Consequences to come when young academics have no path from the precariat

And yet professional staff Monash U researchers warn

Quality higher education in Australia depends on a pipeline of “fully rounded academics”, but management responses to the challenge of providing them are “reactive and haphazard,” Paul Richardson and Amanda Heffernan (both Monash U) write for the Australian Association for Research in Education.

They set out a bunch of problems, including;

* a coming shortage of academics

* management relying on sessional, fixed-term and contract staff

* “excessive workload demands, intrusive managerialism and bureaucratic reporting requirements

There is more of the same, but what is especially interesting is the distinction the authors identify between the condition of young scholars caught in the academic precariat and professional staff.

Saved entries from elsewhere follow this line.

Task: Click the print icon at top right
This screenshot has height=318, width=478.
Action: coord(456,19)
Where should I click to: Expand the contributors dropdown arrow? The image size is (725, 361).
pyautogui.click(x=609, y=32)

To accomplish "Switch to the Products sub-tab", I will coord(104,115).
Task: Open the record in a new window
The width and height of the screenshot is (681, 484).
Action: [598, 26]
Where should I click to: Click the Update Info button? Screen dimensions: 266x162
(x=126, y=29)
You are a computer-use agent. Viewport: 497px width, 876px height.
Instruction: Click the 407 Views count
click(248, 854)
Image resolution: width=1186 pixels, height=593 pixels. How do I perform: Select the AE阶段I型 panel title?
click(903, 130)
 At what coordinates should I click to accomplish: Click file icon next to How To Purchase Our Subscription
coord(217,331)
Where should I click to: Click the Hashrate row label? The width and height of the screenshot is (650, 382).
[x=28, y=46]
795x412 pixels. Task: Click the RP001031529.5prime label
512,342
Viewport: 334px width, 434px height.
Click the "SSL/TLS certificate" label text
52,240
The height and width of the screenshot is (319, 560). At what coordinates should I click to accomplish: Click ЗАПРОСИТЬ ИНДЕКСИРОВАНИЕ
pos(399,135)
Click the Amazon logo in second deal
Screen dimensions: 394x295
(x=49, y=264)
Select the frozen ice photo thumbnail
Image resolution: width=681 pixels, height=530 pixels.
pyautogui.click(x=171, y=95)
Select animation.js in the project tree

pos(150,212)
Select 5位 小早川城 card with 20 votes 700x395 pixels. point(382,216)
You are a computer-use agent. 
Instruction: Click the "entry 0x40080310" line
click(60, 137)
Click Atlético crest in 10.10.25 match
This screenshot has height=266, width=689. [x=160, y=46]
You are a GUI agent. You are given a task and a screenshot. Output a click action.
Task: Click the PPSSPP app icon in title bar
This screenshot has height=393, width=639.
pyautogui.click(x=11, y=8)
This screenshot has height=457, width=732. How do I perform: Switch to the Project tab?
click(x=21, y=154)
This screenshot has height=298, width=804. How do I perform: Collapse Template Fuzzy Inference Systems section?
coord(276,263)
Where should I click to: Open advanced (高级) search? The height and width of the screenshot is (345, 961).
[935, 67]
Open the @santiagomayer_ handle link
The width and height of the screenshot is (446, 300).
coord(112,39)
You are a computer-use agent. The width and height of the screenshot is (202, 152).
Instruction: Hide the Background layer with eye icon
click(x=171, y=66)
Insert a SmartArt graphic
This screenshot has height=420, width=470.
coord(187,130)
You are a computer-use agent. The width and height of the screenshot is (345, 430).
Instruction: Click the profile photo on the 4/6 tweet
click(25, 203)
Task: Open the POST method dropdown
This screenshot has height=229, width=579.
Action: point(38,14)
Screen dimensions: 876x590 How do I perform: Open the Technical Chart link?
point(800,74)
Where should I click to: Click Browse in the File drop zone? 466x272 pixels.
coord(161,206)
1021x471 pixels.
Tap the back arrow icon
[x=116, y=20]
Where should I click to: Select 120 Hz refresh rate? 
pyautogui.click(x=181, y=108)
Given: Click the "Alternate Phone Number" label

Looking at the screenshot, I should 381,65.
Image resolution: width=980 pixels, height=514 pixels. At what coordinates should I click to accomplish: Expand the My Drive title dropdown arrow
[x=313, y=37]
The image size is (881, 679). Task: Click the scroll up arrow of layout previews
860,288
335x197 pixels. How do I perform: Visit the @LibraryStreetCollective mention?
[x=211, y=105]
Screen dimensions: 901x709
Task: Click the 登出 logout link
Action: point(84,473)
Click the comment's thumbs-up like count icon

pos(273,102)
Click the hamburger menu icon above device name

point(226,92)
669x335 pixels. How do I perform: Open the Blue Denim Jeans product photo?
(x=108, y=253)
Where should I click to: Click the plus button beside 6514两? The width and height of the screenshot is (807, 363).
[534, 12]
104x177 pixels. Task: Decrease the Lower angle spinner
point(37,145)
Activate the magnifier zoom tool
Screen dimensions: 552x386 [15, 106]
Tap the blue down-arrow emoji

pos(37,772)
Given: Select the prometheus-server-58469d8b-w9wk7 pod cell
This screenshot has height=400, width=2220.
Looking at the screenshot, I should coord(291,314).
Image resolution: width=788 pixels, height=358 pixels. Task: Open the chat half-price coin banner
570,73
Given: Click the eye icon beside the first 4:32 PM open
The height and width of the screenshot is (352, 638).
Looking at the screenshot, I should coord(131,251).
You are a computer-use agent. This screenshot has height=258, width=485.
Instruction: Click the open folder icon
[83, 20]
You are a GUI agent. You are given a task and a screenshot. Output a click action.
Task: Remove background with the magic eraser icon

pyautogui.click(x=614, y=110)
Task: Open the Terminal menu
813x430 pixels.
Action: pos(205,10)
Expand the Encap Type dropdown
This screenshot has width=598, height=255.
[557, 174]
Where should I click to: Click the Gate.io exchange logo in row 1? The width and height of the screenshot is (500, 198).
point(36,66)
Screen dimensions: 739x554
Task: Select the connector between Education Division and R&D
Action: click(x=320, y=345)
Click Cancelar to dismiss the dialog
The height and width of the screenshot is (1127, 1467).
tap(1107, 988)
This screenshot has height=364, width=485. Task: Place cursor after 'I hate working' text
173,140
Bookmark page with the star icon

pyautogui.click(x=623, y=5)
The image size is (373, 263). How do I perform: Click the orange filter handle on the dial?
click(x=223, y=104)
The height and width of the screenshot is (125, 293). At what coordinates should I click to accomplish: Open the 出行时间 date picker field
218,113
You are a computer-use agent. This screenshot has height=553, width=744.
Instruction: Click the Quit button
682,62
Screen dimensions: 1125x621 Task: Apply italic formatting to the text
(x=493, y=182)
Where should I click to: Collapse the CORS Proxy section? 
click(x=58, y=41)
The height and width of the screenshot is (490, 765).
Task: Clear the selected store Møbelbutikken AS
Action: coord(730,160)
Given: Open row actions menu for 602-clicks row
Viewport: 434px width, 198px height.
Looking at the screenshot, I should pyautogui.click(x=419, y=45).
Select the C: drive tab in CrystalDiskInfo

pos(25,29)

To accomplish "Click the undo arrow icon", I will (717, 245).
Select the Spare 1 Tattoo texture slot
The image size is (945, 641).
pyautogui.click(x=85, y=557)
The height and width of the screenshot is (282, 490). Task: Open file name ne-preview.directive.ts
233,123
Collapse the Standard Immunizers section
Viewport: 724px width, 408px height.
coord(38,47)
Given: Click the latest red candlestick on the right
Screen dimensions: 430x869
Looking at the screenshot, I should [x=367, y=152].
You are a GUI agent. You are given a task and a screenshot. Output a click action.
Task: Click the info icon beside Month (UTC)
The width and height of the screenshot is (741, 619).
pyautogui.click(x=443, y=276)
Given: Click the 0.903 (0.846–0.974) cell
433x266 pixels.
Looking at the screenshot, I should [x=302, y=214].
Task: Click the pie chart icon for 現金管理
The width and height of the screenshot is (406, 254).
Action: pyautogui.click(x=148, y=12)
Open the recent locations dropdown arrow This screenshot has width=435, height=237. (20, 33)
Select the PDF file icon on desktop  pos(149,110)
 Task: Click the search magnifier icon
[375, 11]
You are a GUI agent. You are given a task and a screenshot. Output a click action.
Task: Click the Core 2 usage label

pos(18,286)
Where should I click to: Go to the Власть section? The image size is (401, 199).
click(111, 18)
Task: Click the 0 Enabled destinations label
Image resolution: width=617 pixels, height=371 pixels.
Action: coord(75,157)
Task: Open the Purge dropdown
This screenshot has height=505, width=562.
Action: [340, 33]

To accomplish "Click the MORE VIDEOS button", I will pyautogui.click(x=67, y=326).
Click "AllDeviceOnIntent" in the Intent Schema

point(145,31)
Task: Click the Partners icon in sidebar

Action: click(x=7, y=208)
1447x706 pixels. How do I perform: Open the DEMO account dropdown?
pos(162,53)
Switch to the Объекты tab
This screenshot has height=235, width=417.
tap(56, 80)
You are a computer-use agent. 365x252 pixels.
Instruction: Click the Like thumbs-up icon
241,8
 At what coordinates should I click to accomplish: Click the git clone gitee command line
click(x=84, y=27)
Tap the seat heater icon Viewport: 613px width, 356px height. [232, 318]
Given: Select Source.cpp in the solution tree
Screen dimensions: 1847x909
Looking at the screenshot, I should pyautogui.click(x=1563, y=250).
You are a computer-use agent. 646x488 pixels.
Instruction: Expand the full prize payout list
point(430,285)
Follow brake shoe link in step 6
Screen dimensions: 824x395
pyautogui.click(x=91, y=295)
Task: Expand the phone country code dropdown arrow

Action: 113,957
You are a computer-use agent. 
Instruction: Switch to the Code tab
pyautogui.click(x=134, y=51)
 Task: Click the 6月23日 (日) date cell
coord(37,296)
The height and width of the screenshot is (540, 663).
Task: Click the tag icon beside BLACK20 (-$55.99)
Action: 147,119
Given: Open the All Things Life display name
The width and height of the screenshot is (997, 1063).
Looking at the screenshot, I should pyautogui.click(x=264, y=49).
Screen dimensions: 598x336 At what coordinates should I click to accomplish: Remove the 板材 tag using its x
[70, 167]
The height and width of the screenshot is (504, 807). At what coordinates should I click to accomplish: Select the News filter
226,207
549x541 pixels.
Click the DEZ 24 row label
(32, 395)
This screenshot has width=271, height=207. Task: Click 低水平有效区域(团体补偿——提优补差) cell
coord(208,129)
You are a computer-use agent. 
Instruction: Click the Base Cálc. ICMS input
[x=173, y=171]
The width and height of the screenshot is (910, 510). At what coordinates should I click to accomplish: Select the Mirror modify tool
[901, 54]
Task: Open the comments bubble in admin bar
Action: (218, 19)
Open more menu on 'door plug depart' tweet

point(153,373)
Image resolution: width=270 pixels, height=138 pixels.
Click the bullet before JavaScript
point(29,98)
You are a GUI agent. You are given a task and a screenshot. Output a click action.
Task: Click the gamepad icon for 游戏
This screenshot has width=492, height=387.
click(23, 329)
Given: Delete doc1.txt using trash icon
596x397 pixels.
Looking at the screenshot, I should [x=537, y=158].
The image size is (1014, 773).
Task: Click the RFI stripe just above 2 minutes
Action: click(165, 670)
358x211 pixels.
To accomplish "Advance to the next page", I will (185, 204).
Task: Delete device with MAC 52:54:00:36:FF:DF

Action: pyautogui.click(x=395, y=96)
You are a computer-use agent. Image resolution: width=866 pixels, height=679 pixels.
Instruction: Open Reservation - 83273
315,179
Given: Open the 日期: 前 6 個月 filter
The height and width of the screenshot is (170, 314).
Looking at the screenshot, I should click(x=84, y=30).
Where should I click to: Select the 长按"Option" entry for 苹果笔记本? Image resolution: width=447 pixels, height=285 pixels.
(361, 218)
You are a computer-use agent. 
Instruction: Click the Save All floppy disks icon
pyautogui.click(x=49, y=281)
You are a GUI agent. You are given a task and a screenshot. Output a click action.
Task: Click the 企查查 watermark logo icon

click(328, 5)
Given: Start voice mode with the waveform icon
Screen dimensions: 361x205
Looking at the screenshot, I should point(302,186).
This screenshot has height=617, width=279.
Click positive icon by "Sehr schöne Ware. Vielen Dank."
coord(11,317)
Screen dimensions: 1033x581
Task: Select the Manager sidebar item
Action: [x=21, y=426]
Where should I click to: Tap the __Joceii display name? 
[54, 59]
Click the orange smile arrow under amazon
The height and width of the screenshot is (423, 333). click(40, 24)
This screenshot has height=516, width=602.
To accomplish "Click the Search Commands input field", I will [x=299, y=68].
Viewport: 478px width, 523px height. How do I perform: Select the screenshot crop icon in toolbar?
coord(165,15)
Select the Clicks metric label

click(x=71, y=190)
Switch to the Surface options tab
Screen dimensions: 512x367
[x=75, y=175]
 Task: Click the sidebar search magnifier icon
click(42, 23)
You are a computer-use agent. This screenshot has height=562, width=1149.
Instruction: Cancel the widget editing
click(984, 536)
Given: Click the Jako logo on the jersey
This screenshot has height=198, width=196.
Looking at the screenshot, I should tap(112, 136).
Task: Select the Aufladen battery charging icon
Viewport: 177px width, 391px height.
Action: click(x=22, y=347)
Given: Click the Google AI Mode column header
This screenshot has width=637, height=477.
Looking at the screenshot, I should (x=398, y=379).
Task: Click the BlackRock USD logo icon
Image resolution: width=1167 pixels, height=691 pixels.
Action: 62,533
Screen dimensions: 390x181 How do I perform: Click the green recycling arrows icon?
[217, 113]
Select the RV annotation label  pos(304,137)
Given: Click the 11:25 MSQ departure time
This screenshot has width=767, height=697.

“New types of professional staff appointments have grown exponentially and found secure positions within universities as student advisers, HR managers, teaching and learning advisers, technical staff to manage digital technologies, academic advisers or facilitators to administer teaching programs in ‘flexible’ modes, including technology mediated on-line teacher-less classrooms, and most recently, the emergence of practice professionals who teach but are not expected to contribute to the research endeavour.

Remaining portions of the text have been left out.